Technical errors at exchanges can erode market confidence.
‘I had a few discretionary trades to place but chose to wait an additional 30 minutes or so after things seemed to normalize to be sure there were no issues,’ said Seth Hickle, derivatives portfolio manager at Innovative Portfolios in Indianapolis, Indiana.
To hold exchanges accountable for such glitches, the SEC adopted a sweeping set of business continuity and disaster recovery rules called regulation system compliance and integrity (Reg SCI) in 2014.
In March 2018, the NYSE was the first exchange fined under Reg SCI. The $14 million fine is partly related to a nearly four-hour trading halt in July 2015 that resulted from a flawed software rollout.
Wall Street’s troubled history of glitches and outages
The New York Stock Exchange suffered a technical problem at the opening of trading on Tuesday that caused more than 80 stocks to be halted for several minutes, creating confusion among traders about which orders were filled and where stocks were trading, and harking back to the ‘ flash crash’ of 2010.

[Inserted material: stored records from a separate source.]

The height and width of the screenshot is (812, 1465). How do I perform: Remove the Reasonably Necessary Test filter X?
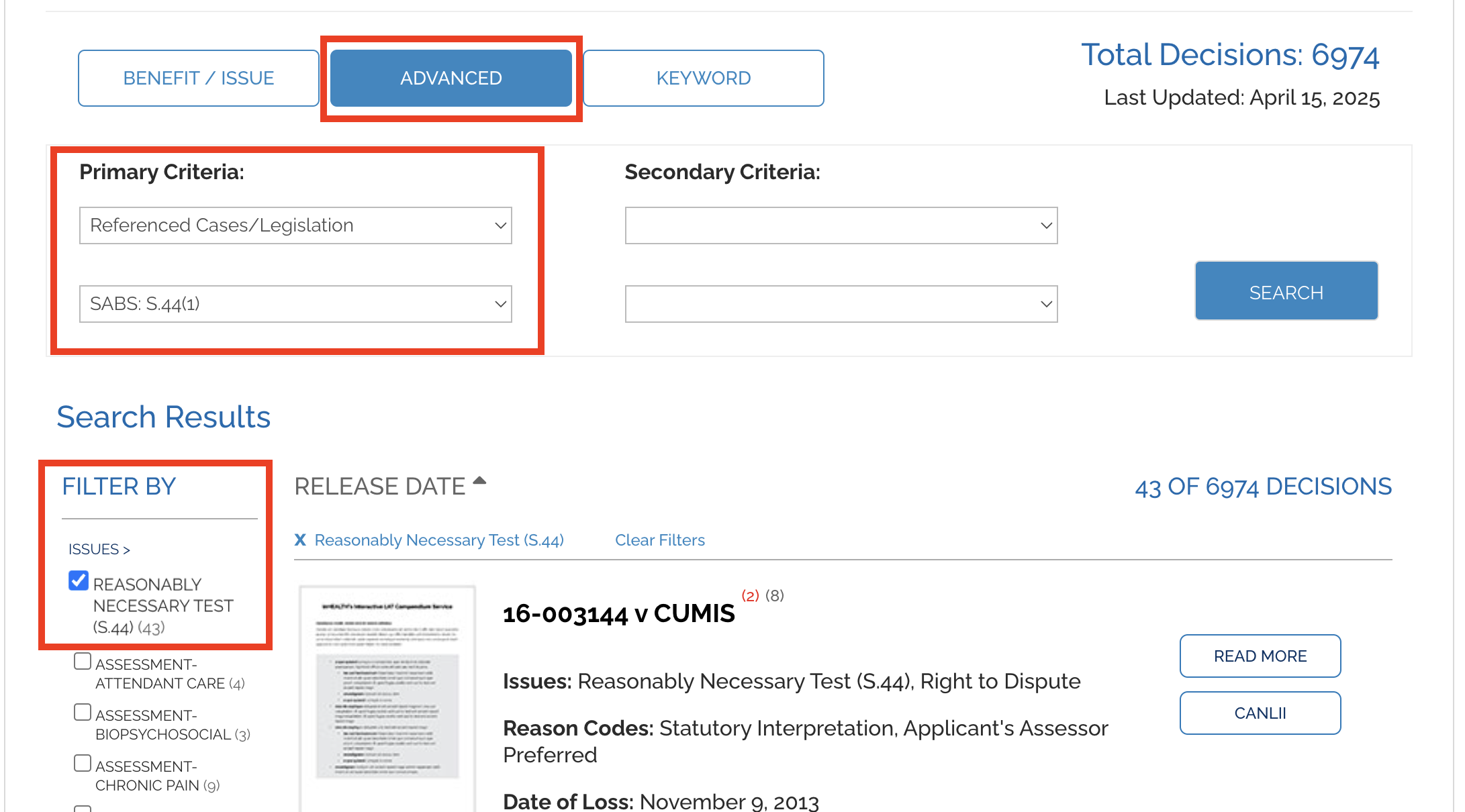click(300, 540)
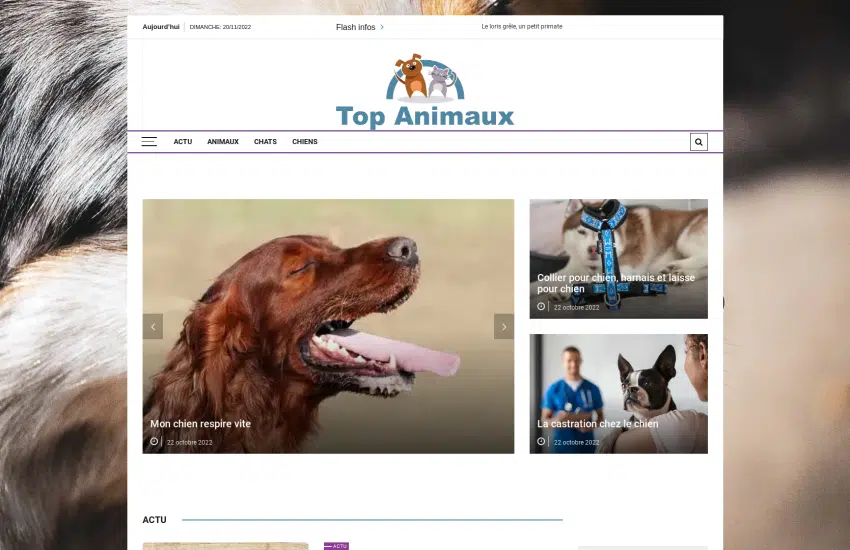850x550 pixels.
Task: Click the Top Animaux logo
Action: coord(425,93)
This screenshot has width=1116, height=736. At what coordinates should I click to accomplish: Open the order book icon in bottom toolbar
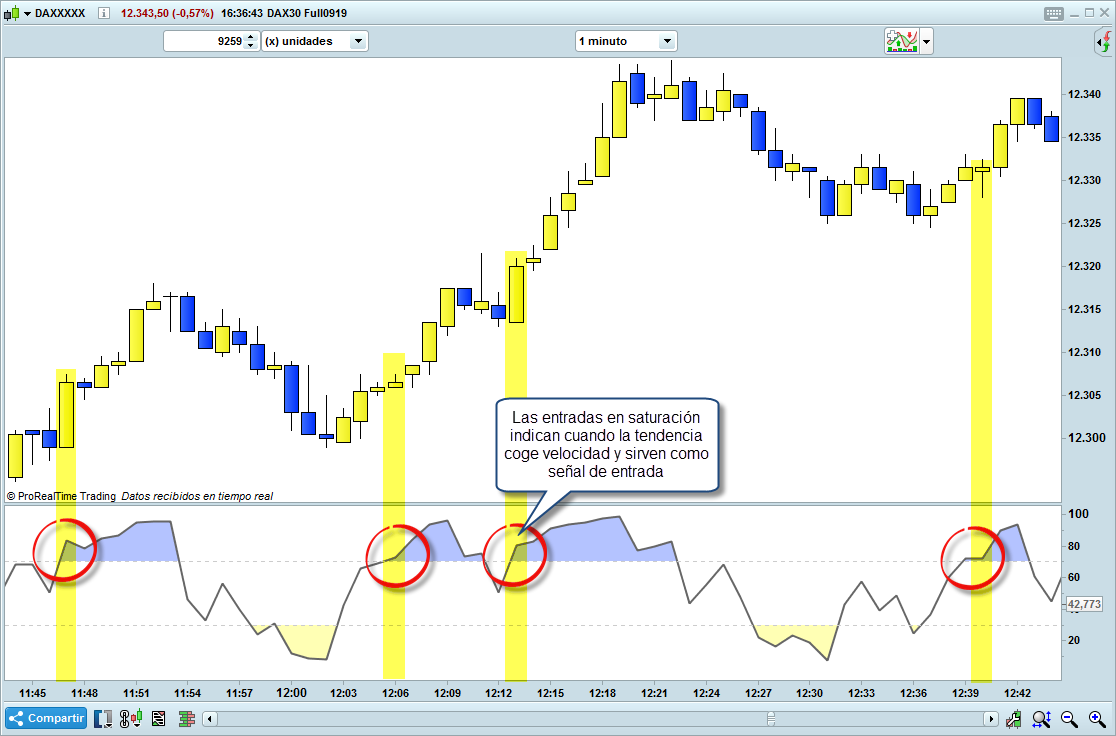click(186, 718)
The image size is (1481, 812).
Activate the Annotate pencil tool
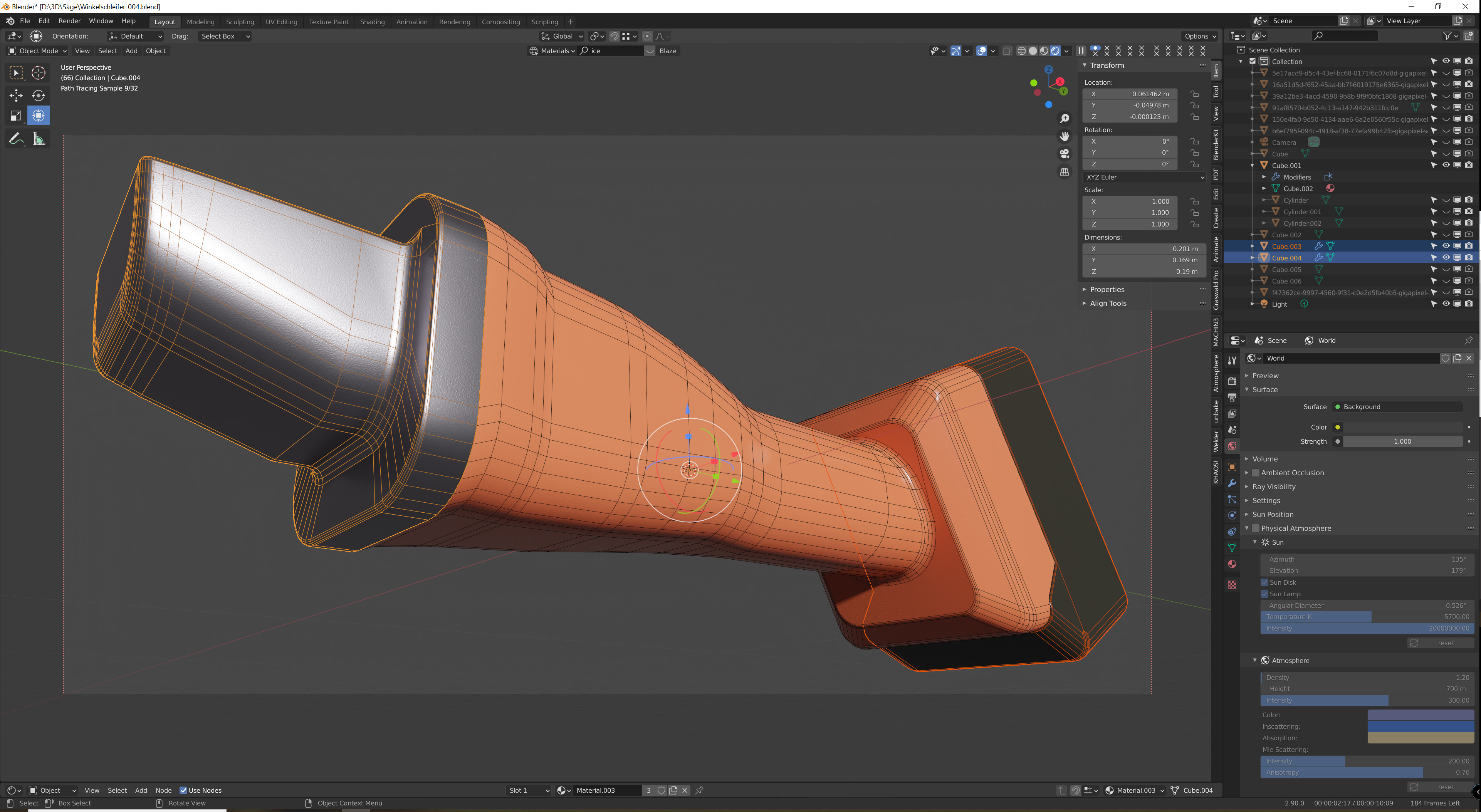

WHAT WAS THE ‘FLASH CRASH’ OF 2010?
On May 6, 2010, when equities were recovering from the financial crisis and in the early stages of what would become a near-eleven year bull market, the Dow Jones Industrial Average fell almost 700 points in mere minutes, briefly erasing an estimated $1 trillion in market capitalization.
This led some market participants to voice complaints that increasingly automated trading posed a systemic risk. Others saw such a shocking market tumble as an outlier, and the cost of progress, that just needed additional guardrails in order to avoid a repeat. Nevertheless, it drew comparisons to the October 1987 Wall Street collapse.
WHAT WAS THE RESPONSE TO THE 1987 CRASH?
After the ‘Black Monday’ crash in 1987, the US Securities and Exchange Commission (SEC) mandated the creation of market-wide ‘circuit breakers’ that required a temporary halt to trading for every 10% decline in the Dow, in what could be seen as a precursor to later rules. In 2012, the benchmark index for the circuit breakers changed to the S&P 500 and the percentage levels needed to trigger the trading halt were lowered.
Unlike the Black Monday crash, the ‘flash crash’, was largely seen as something that could have been prevented with more intervention and the SEC quickly responded with some small fixes, along with a promise to investigate concerns about the increasingly complicated and fragmented stock market. . In addition, a special committee of experts made recommendations on how to prevent another crash.
One of the measures adopted in 2011 was for single-stock circuit breakers, a 5-minute trading halt in any stock or exchange-traded fund (ETF) that moved more than 10% in less than 5 minutes. That rule was replaced in 2012 by the ‘Limit-Up Limit-Down’ regulation, which pauses trading in a stock if it trades outside of a specific range based on a rolling price.
Meanwhile in 2014, the SEC adopted a set of rules called regulation system compliance and integrity (Reg SCI) to hold exchanges accountable for such interruptions to trading.
The bands ‘Limit Up Limit Down’ were adjusted after a trading session in August 2015 that saw more than 1,250 trading halts in 455 individual stocks and ETFs.
HAVE THERE BEEN OTHER GLITCHES SINCE 2010?
There have been instances, of varying severity, since the 2010 crash where trading was unable to take place. A memorable interruption was the delayed debut of Meta Platforms, what was then Facebook, in its initial public offering. Others included a three-hour trading halt on Aug. 22, 2013 and the Aug 2015 session that saw trading halted for nearly four hours.
The Chicago Board Options Exchange saw two outages within a week in 2013.
But until Tuesday’s technical problem, major outages have been largely contained in recent years. Notable exceptions affected individual investors more than large institutions, such as the 2020 glitches that affected trading on retail brokerages Robinhood Markets and Interactive Brokers Group.